Vicarious violence: this violence which intends to strike the mother “by proxy”, to the point of irreparability

Vicarious violence: this violence which intends to strike the mother "by proxy", to the point of irreparability
On September 30, Spain took a symbolic step by putting vicarious violence within the scope of the law. Behind this clinical term lies a particular cruelty: that of hitting a woman by hurting her through those she loves most, most often her children. Insights from psychiatrist Joachim Müllner.

Attacking someone close to you to hit your victim right in the heart. This is how we could quickly characterize the term “vicarious violence”. This form of manipulation occurs particularly in cases of domestic violence. Sometimes to the point of death. The phenomenon, conceptualized by psychologist Sonia Vaccaro after tragedies that marked Spain, is not a distant abstraction. In France too, vicarious violence must question us.

When the child becomes a weapon to touch his ex

Vicarious violence generally develops after a separation. The attacker, often an ex-spouse, seeks not only to punish the mother, but to destroy her emotionally by using a third party (child, animal, loved ones, symbolic objects, etc.) as a vector of pain. Threats, exploitation of children, refusal of care, multiplication of legal procedures: the modes of action are varied, and often invisible to the eyes of a system which tends to treat each fact in isolation.

However, these acts are not anecdotal. In the most extreme forms, the attacker falls into the irreversible. The French example of Courbevoie, in May 2023, remains chilling: little Chloé, 5 years old, stabbed in the family apartment a few days after a protection order had withdrawn parental authority from the father? “Since I can’t have it anymore, you’ll never have it again either.” the father wrote before ending his life. Gesture that his lawyer will describe as “very paroxysm of vicarious violence”. The goal is to ensure that this mother will never recover.

“Thoughtful or impulsive?” : the view of the psychiatrist

To shed light on the psychological mechanisms, we collected the words of Dr Joachim Müllner, psychiatrist. His observations distinguish the variety of individual trajectories and the social roots of these violent acts.

“Is this type of violence deliberate or impulsive?

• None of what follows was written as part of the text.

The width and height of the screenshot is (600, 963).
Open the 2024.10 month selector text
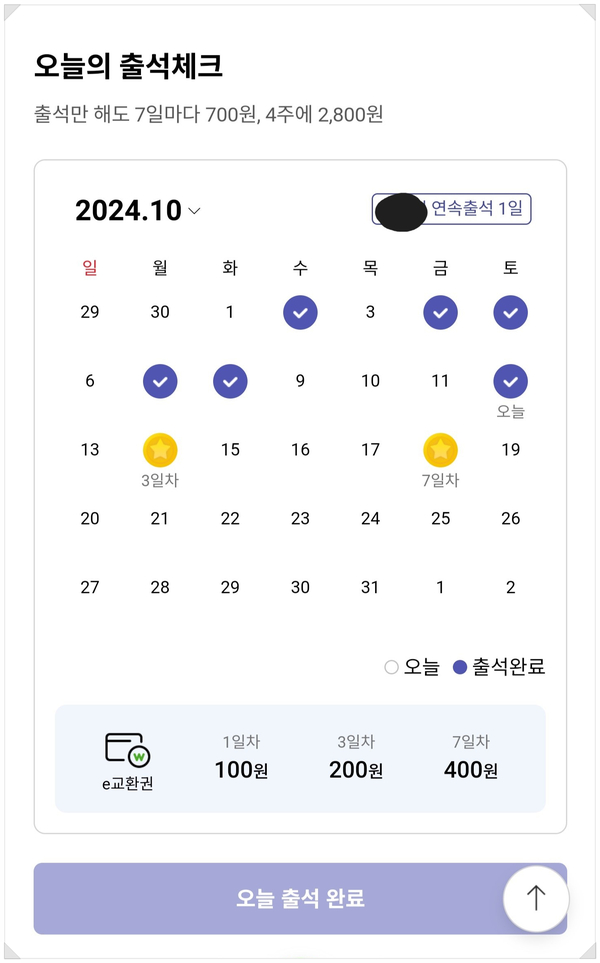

It can be both. When it comes to touching a former companion, a period of rumination seems possible before taking the act. But it can also be an impulsive act. By hitting someone’s pet to make it react, for example.”

But beyond the moment of action, it is the mechanism itself that causes alarm. “It is a mechanism that can be described as perverse, even if that is not the term in psychiatry. It goes with personality traits of the sociopathic type or so-called antisocial personality.” If some people seem to find pleasure in making others suffer, this is not the case for everyone, believes the expert.

“But the perverse mechanism comes from appeasing oneself, from alleviating one’s suffering by harming another.” By inflicting pain and humiliation on the other, the aggressor seeks to calm his own anxiety of loss, to regain control through destruction.

At the intersection of control, influence and patriarchal culture

For Joachim Müllner, the act is also part of a social logic: “This also seems to appear in the context of the culture of domestic violence in general. (…) a structuring of relations of domination around the power of the man, the absence of women’s rights to autonomy.”

In other words, vicarious violence would be linked to patriarchal culture: the loss of control felt when a woman leaves the relationship can trigger coercive strategies aimed at isolating, denigrating, harassing, until the destruction of what remains within reach.

“These actions seem to say ‘I prefer to make you suffer to try to ease my suffering. I can’t find relief in a mature and individual way.” They necessarily need to externalize their suffering to the actions of others.”

The psychiatrist finally recalls that, if perverse mechanisms exist in all genders, the statistical reality of feminicides and domestic violence refers mainly to male perpetrators. “Is it specific to men? In theory no. But there is a clear representation among men, that is very clear. That is why these are feminicides by men and not by women.”

Name to better prevent and protect

Legally recognizing vicarious violence, as proposed by Spain, has practical significance: it would make it possible to understand these facts in their logic, to protect victims, mothers and children, and to direct judicial and social responses towards appropriate measures. To name is to make visible a logic of domination which, otherwise, dissolves into series of separate facts: threats, endangering children, harassment, defamation…

Vicarious violence is, by nature, violence that hides behind the bond. By giving it a name and hearing from experts, lawyers and families, society could begin to deploy the remedies: reinforced legal protection, training of professionals, help for mothers and children, and psychological work targeted at potential perpetrators.

Because, as the psychiatrist summarizes: it is less a question of explaining than of preventing. To spot the signals, to intervene before the control strategy becomes irreparable.